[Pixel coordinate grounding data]

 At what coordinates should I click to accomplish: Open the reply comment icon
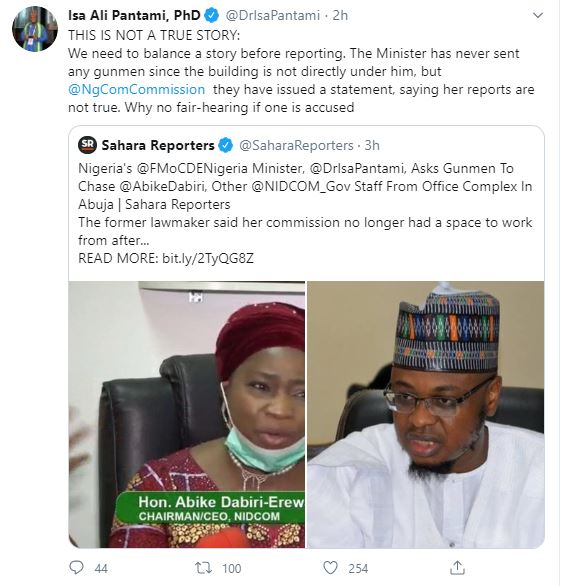point(77,567)
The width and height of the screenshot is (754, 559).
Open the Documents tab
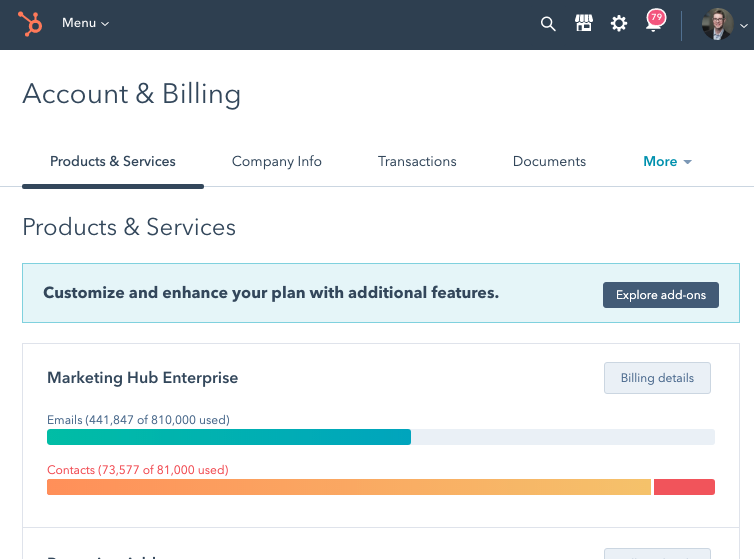549,161
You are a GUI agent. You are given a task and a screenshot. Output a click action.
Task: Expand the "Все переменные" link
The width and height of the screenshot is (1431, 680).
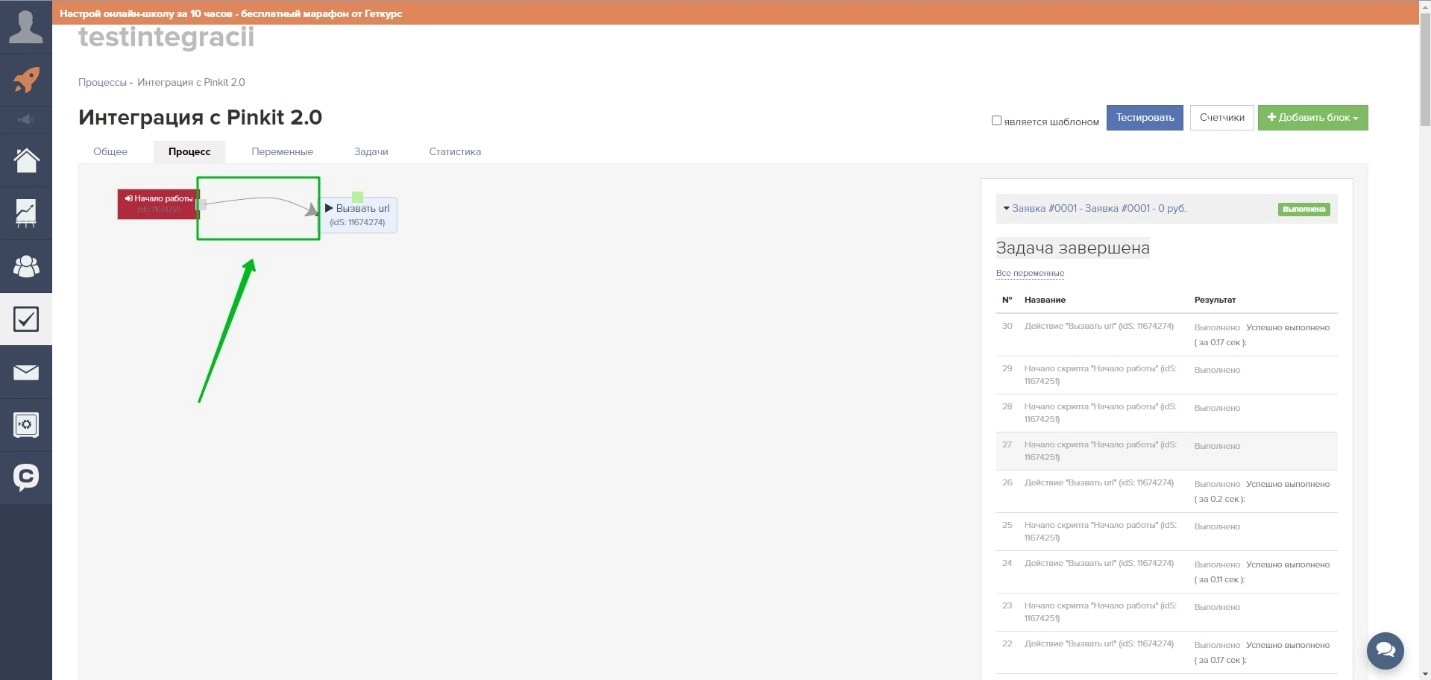pyautogui.click(x=1029, y=273)
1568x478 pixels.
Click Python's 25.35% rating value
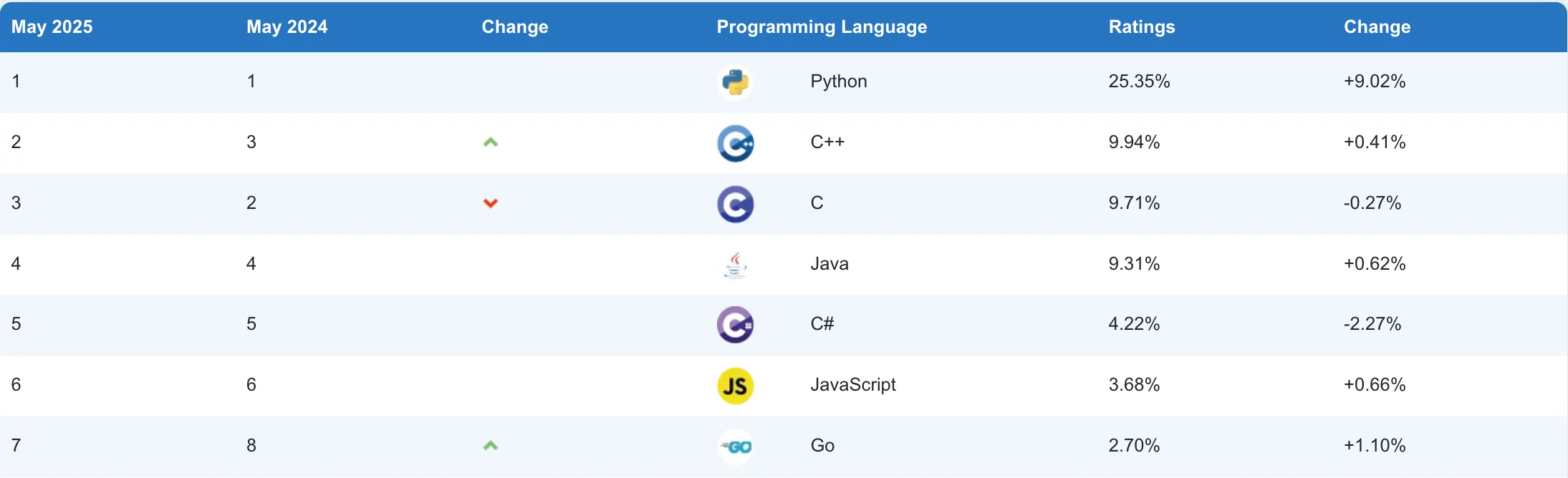1139,82
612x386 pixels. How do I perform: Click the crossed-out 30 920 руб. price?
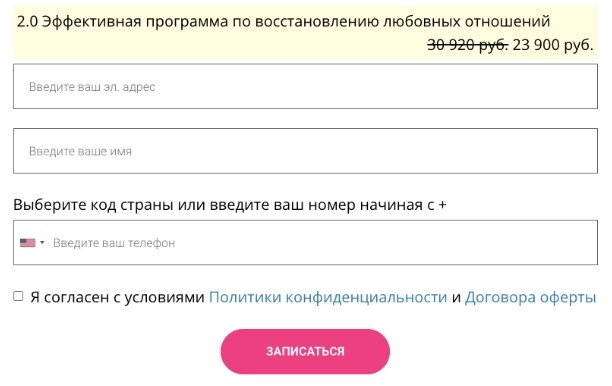468,45
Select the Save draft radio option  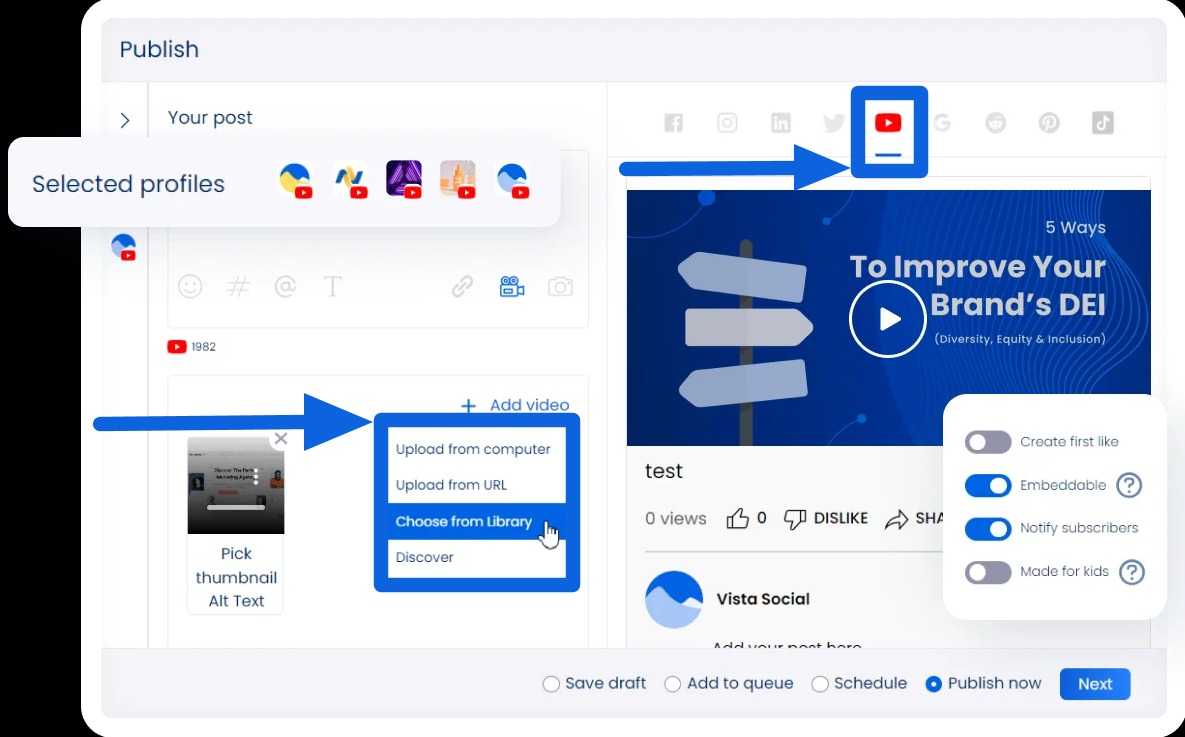[x=551, y=684]
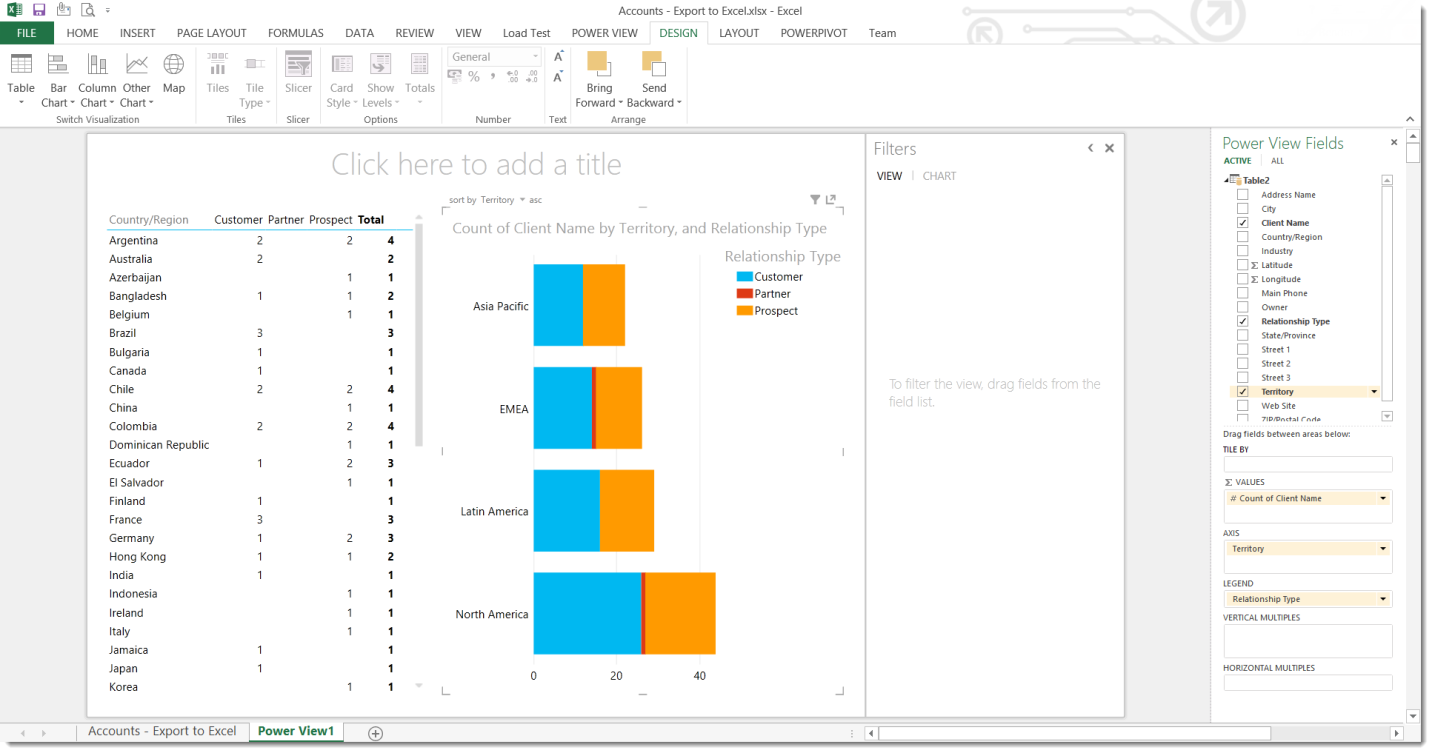
Task: Click the increase font size icon
Action: (x=558, y=57)
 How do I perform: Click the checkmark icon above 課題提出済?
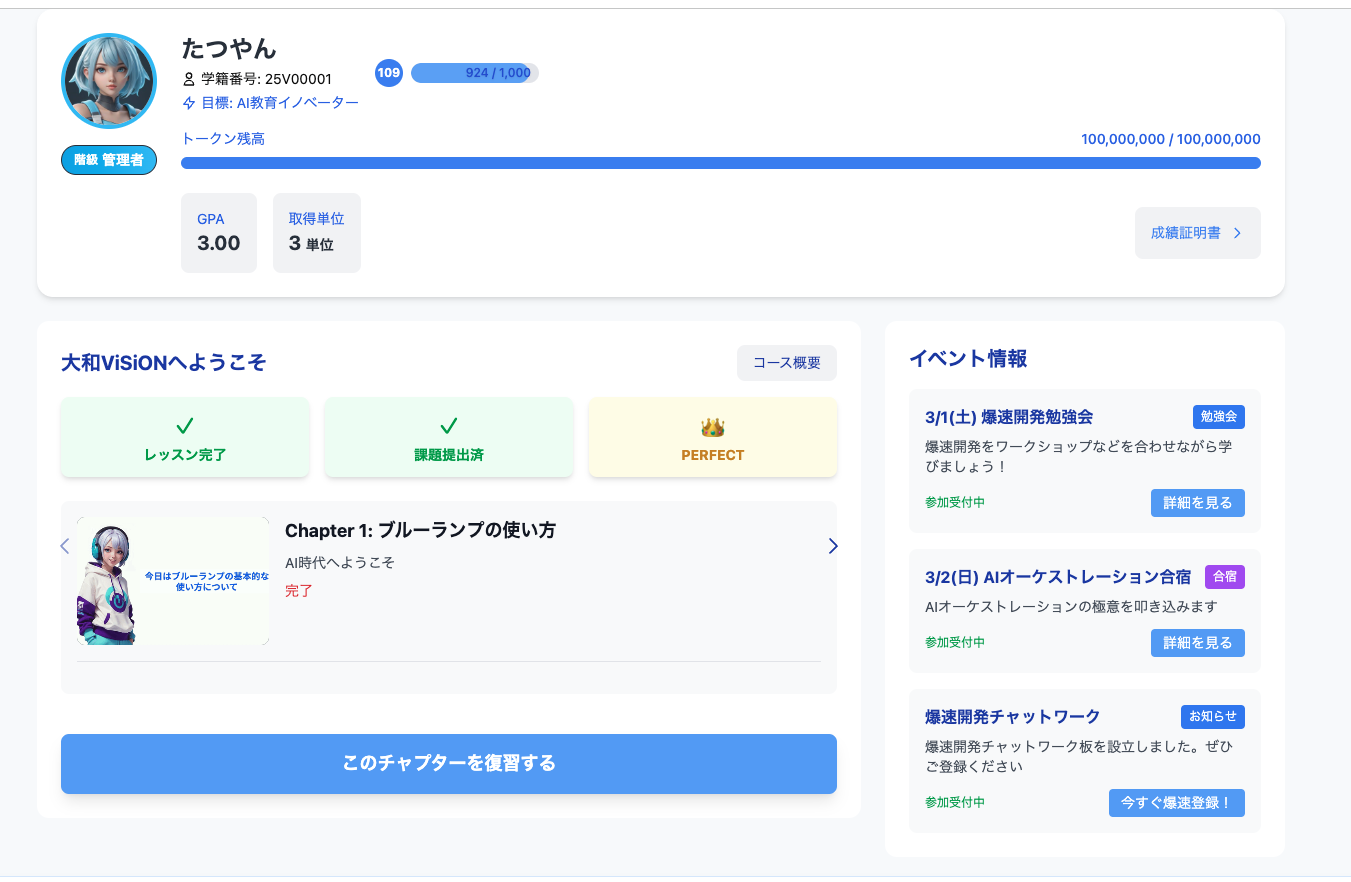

▶ [Exercise details]
Reproduce only the lines running from the beginning of the entries above to the line holding "Task: Expand the", inclusive. Pictures stay out of the copy.

▶ [Solution to the exercise]
 At what coordinates should I click to accomplish: Open the reply comment icon
point(77,567)
The width and height of the screenshot is (754, 559).
Open the Documents tab
549,161
You are a GUI agent. You are given a task and a screenshot. Output a click action.
Task: Expand the "Все переменные" link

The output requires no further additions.